In the same New Bedford there stands a Whaleman's Chapel, and few are
the moody fishermen, shortly bound for the Indian Ocean or Pacific, who
fail to make a Sunday visit to the spot. I am sure that I did not.
Returning
from my first morning stroll, I again sallied out upon this special
errand. The sky had changed from clear, sunny cold, to driving sleet and
mist. Wrapping myself in my shaggy jacket of the cloth called bearskin,
I fought my way against the stubborn storm. Entering, I found a small
scattered congregation of sailors, and sailors' wives and widows. A
muffled silence reigned, only broken at times by the shrieks of the
storm. Each silent worshipper seemed purposely sitting apart from the
other, as if each silent grief were insular and incommunicable. The
chaplain had not yet arrived; and there these silent islands of men and
women sat steadfastly eyeing several marble tablets, with black borders,
masoned into the wall on either side the pulpit. Three of them ran
something like the following, but I do not pretend to quote:
SACRED
TO THE MEMORY OF JOHN TALBOT, Who, at the age of eighteen, was lost
overboard Near the Isle of Desolation, off Patagonia, November 1st,
1836. THIS TABLET Is erected to his Memory BY HIS SISTER.
SACRED
TO THE MEMORY OF ROBERT LONG, WILLIS ELLERY, NATHAN COLEMAN, WALTER
CANNY, SETH MACY, AND SAMUEL GLEIG, Forming one of the boats' crews OF
THE SHIP ELIZA Who were towed out of sight by a Whale, On the Off-shore
Ground in the PACIFIC, December 31st, 1839. THIS MARBLE Is here placed
by their surviving SHIPMATES.
SACRED TO THE MEMORY OF The late
CAPTAIN EZEKIEL HARDY, Who in the bows of his boat was killed by a Sperm
Whale on the coast of Japan, August 3d, 1833. THIS TABLET Is erected to
his Memory BY HIS WIDOW.
Shaking off the sleet from my ice-glazed
hat and jacket, I seated myself near the door, and turning sideways was
surprised to see Queequeg near me. Affected by the solemnity of the
scene, there was a wondering gaze of incredulous curiosity in his
countenance. This savage was the only person present who seemed to
notice my entrance; because he was the only one who could not read, and,
therefore, was not reading those frigid inscriptions on the wall.

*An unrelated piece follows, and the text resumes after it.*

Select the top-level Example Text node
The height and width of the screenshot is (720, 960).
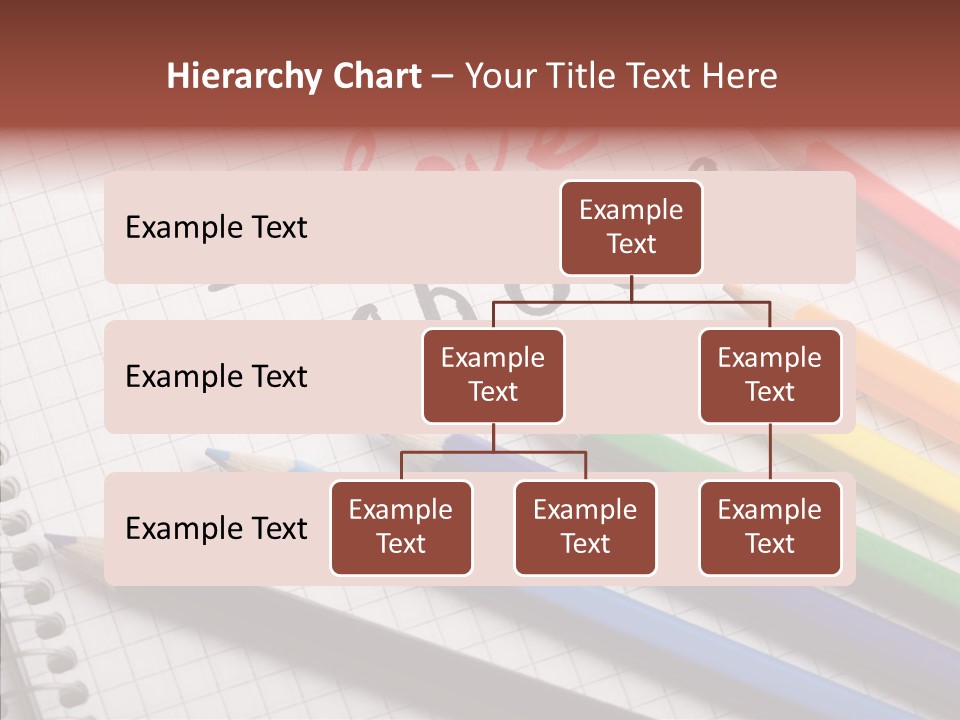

Whether any of the relatives of the seamen whose names appeared there
were now among the congregation, I knew not; but so many are the
unrecorded accidents in the fishery, and so plainly did several women
present wear the countenance if not the trappings of some unceasing
grief, that I feel sure that here before me were assembled those, in
whose unhealing hearts the sight of those bleak tablets sympathetically
caused the old wounds to bleed afresh.
I find myself a little weary this evening. Got up at 4:30 this morning to shovel out my car. It was buried under about a foot-and-a-half of thick, wet snow, thanks to the city snowplows. It took a good 45 minutes to dig it out. And then it took another 40 minutes to drive to work. Three cars in the ditch and one nasty-looking accident later, I was sitting at my desk in the medical office.
Half-way through the day, a coworker told me about the school shooting that happened today in Kentucky. Two fifteen-year-old students killed. Seventeen other people injured, including a special needs student. I haven't been watching or listening to the news today, so I haven't really heard many of the details.
As most of you know, I am not a fan of guns. I don't follow the logic of "solving" the gun problems in the United States by allowing more people to have guns. It makes no sense. And, again, there is going to be the normal dog-and-pony show, with politicians saying things like "Our prayers are with the victims' families" and "We shouldn't bring politics into this tragedy."
Two young lives gone. In comparison to other recent shootings, that figure is low. The jaded--or numb--will hardly pay attention to this day. It isn't a Columbine or a Las Vegas or Virginia Tech. That's the sad thing. Nothing is going to change. In another day or week or month, this is all going to happen again.
Read that passage above. Ishmael going to the Whaleman's Chapel, being surrounded by memorials to those who've lost their lives at sea, widows and grieving family and friends. As Melville writes, there is unceasing grief, unhealing wounds. Reminders that bring about fresh bleeding in broken hearts.
That is what every person in that school in Kentucky today is going to have to endure. All for the sake of a political ideal that really should have gone the way of the Dodo a very long time ago. Once again, every person in Washington, D. C., who has voted or lobbied against responsible gun legislation has to answer for this--grieving families, wounded lives, two more headstones.
Saint Marty is tired of writing posts like this.